I still love this jug. I wonder what happened to this potter? I’d like to say thanks and that I have enjoyed living with this pot these many years. You know I even like the blackheads and wonder



if they might come full circle in the clay world again.

Here are a couple of jugs I just made with a double upside down pretzel handle. Sounds like a wrastlin’ hold.

Comments

Unknown said…
And I would like to thank YOU as I have been living (happily) with some of YOUR pots for many years, from when you were in Beamsville. My favourite tea bowl is one of yours and we have a giant platter/plate for our fruit on the counter in the kitchen - it kind of dominates, to tell the truth. Oh, and a cream 'n' sugar which are amongst my prize possesions.

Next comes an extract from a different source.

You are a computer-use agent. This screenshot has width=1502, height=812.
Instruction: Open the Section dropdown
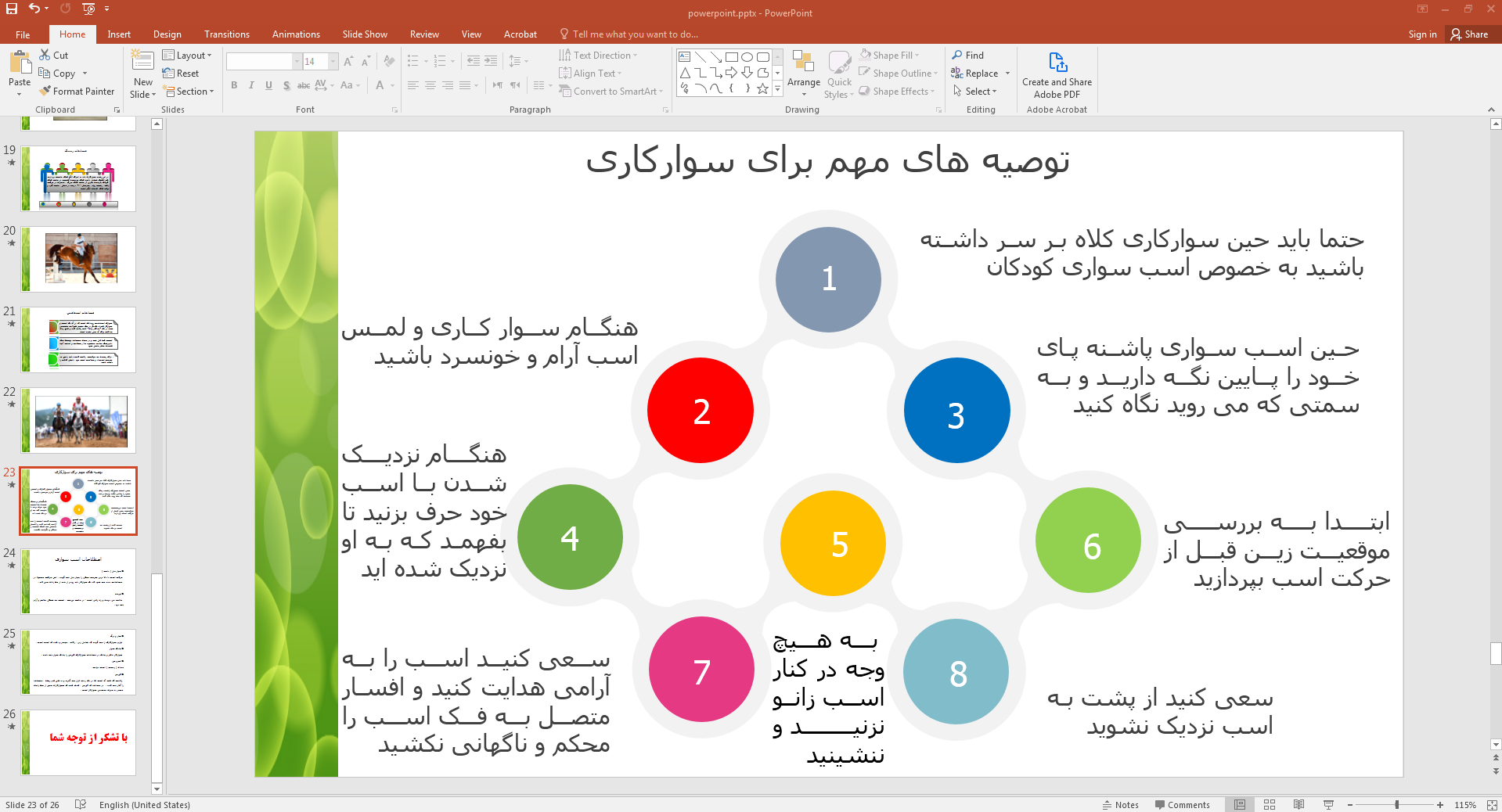click(189, 92)
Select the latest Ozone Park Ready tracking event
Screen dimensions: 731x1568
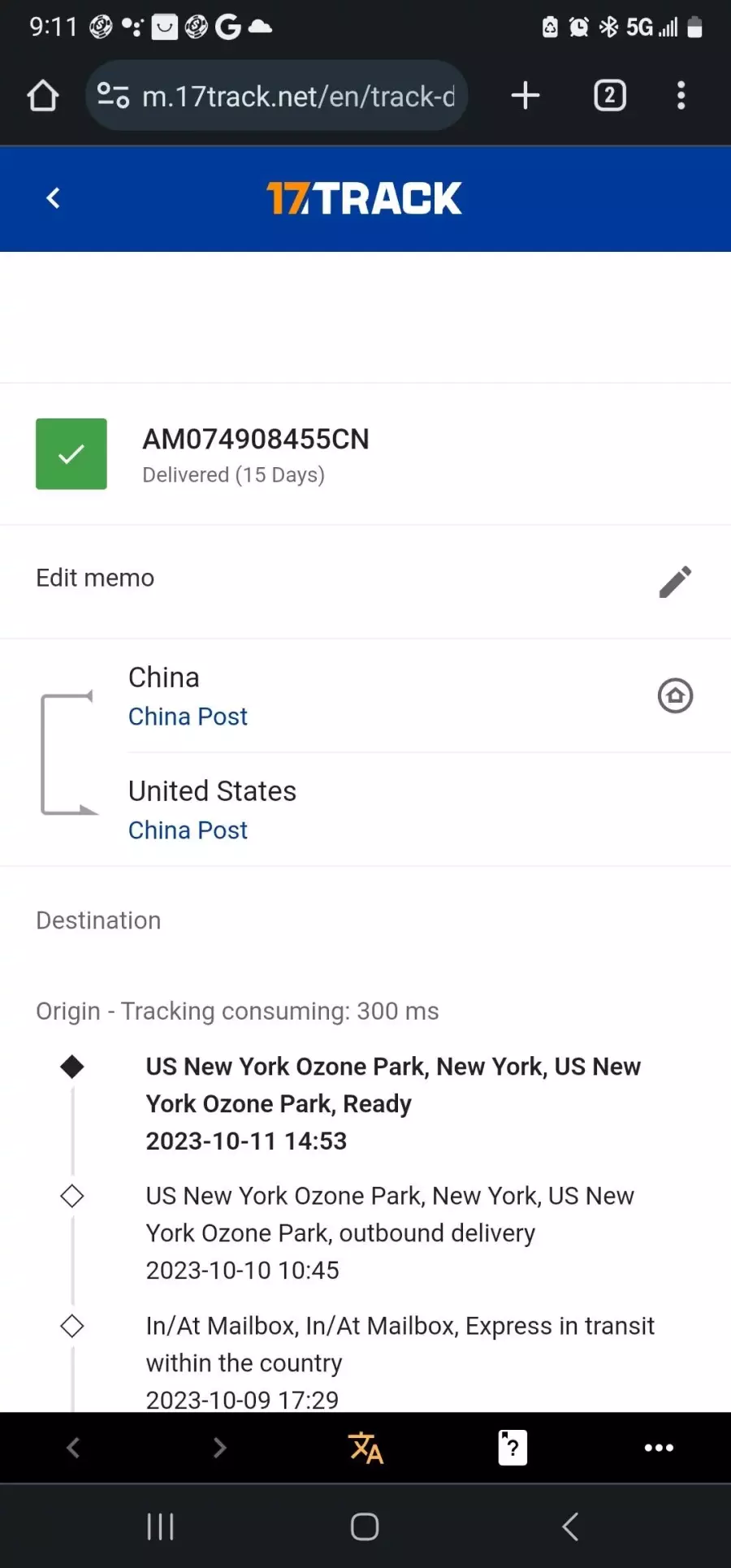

I am proud every time I take them out. Glad to find you on your blog and know that you are potting: those double pretzel handles look fabulous/funky/alive/totally cool. Olga in Toronto
smokieclennell said…
that was very sweet of you Olga. T
Ashley said…
Neil Liske still lives and works in Calgary. He was flooded in the 2013 flood when the river took out a lot of the Bowness Community. He even went to far as to take that stinky, disgusting river muck and turned it into a glaze.
Anonymous said…
Water into wine, swords into plowshares, river muck into glaze.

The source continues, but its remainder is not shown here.